Safety on trampolines
Trampolines can be amazing for children’s balance, coordination and fitness. However, hundreds of Australian children are taken to hospital every year for trampoline-related injuries, such as cuts, sprains and fractures. To minimise the risk of injuries from trampolines, it is important that children are supervised by an adult while playing on a trampoline.
Safety guidelines include:
- When buying a trampoline, look for one that meets the voluntary Australian Standard AS 4989:2015.
- Never set-up or use the trampoline on concrete, as falling onto this hard surface is likely to cause major injuries. Surround the trampoline with impact absorbing material such as bark or mulch that has been tested to AS 4422.
- Supervise. Watch children at all times and take extra care with younger children as they are more prone to serious injury.
- Make sure the trampoline is in good order and replace worn parts promptly. If the trampoline is outside and exposed to sun and rain, check regularly for signs of rusting and other damage.
- Regularly check the mat and net don’t have holes, springs are intact and securely attached at both ends, frames are not bent, and the leg braces are locked.
- Make sure the area around the trampoline is free from hazards like fences or garden furniture and there is an overhead clearance to avoid objects like trees and wires.
- A safety enclosure can help prevent falls, however it shouldn’t be relied upon on its own to keep children safe. Even with an enclosure in place, children still need to play safely on the trampoline and be supervised by an adult at all times.
- Always use safety padding on the frame. Cover the springs with padded mats.
- Be aware that large trampolines are not recommended for children under six years of age.
- Consider installing the trampoline in the ground to reduce fall heights and provide greater stability.
- Do not allow drinking or eating while bouncing because of the possibility of choking.
- Make sure children use the trampoline with bare feet for better grip.
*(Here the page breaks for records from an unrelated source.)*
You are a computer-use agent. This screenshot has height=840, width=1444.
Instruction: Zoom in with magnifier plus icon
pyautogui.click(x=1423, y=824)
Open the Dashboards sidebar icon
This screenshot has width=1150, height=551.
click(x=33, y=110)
- Make sure there is only one child at a time on the trampoline.
- Encourage and remind the child to jump in the centre, not near the sides.
- Teach the child to get on and off the trampoline slowly and safely.
- Clear the area around the trampoline of any obstacles, toys and debris.
Local council playgrounds
Public playgrounds generally have a range of equipment to cater for children of all ages. To help keep children safe:
- Make sure your child only uses equipment that is appropriate for their age, strength and coordination.
- Remind your child to be aware of other children playing, particularly near swings or other moving pieces of equipment.
- Always supervise children.
- Contact your local council if the equipment needs repair or maintenance work.
First aid advice
Emergency medical treatment for young children isn’t always the same as for adults, which is why all parents should ideally take a course in paediatric (child) first aid.
The Royal Children’s Hospital Community Information team (formerly Safety Centre) in Melbourne facilitates first aid courses for the public. The six-hour Paediatric First Aid course is particularly helpful for parents, grandparents, nannies, sports coaches and childcare providers.
(You can also contact the Community Information telephone line on (03) 9345 5085 for advice on a particular safety issue.)
Other organisations that offer first aid training in Victoria include:
You can also choose to search for a first aid training provider in your area.
Never hesitate to call an ambulance if your child is injured. Throughout Australia, the emergency number to dial is triple zero (000).